This week’s column was going to be about my first post-Covid trip to the cinema to see James Bond, but events on Sunday evening put my moans about how disappointing the film was sharply into perspective.

Sunday was a bit of a strange day all round.

The wind in the morning was a weird one – a storm without a storm, giving our back fence and garden pots a serious working over.

Later, with the trick or treaters out traipsing around in their search for sweets, the air was full of the sound of sirens and helicopter spotlights flashing overhead.

And as with the rules of modern new stories, reports of the train crash first spread out on social media, followed by the delayed texts from friends and family further afield checking you were all ok.

When I first moved to Salisbury nearly two decades ago now, I used to commute up to London for work for years.

On a quick calculation, I’ve been through Fisherton Tunnel several thousand times in my life.

I was one of those irritating commuters who knew my timings to the point that when the trainline runs into Salisbury parallel with London Road, that was the moment for me to extract myself from my seat and gather my stuff.

As the train reached the tunnel, that was my cue to make my way to the door for a quick exit.

I read about the crash, therefore, with a plenty of There But For The Grace of God… In December 1988, at the other end of the commuting line, trains from Basingstoke and Bournemouth were involved in the Clapham Junction railway crash: 35 people were killed and 484 injured.

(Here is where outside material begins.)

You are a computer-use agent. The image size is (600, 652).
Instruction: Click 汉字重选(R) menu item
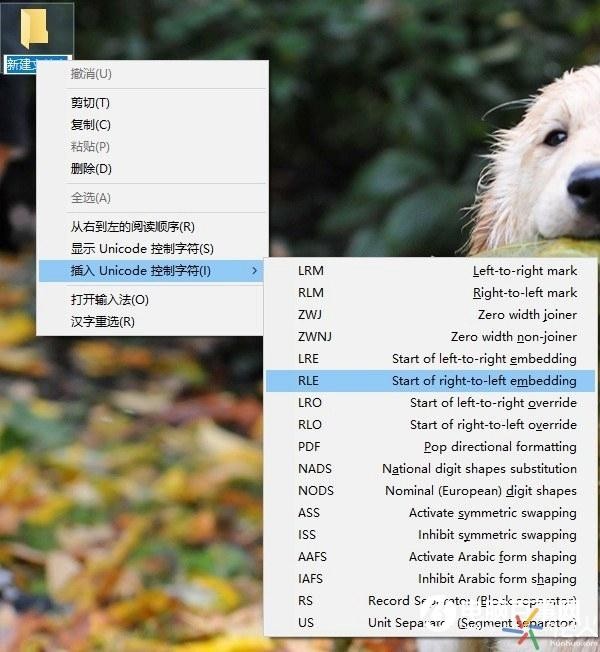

The crash on Sunday night was not far from the site of Salisbury’s previous rail tragedy back in 1906, when 28 people lost their lives.

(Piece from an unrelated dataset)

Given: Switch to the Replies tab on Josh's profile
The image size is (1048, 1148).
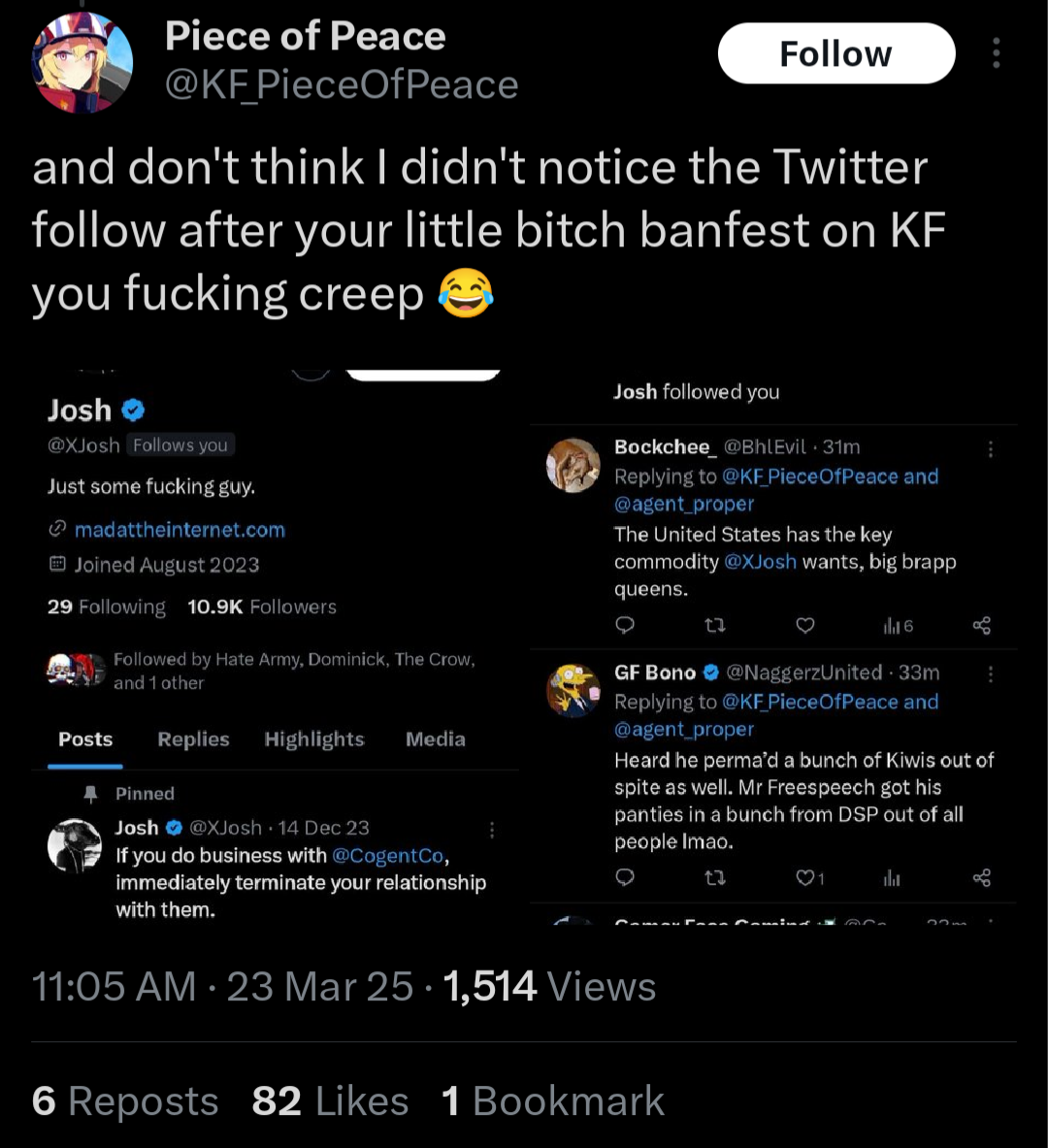Looking at the screenshot, I should (193, 739).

Was it fortunate that these were quieter Sunday evening trains rather than packed commuter ones?

Certainly, the fact that no one thankfully lost their life feels something of a minor miracle.

In all of this, it’s important to remember that as modes of transport go, trains are comparatively safe.

The number of fatal rail accidents in the UK since the start of the millennium is still in single figures. According to analysis in The Times on Tuesday, on a measurement of ‘fatality risk per traveller kilometre’, travelling by car is twenty-two times more dangerous.

Last year, three passengers lost their lives on the railways.

The number of deaths on the UK roads, even in the midst of the pandemic, was 1,516.

It’s down to how unusual they are that train crashes make the headlines, whereas car accidents are relegated to the inside pages.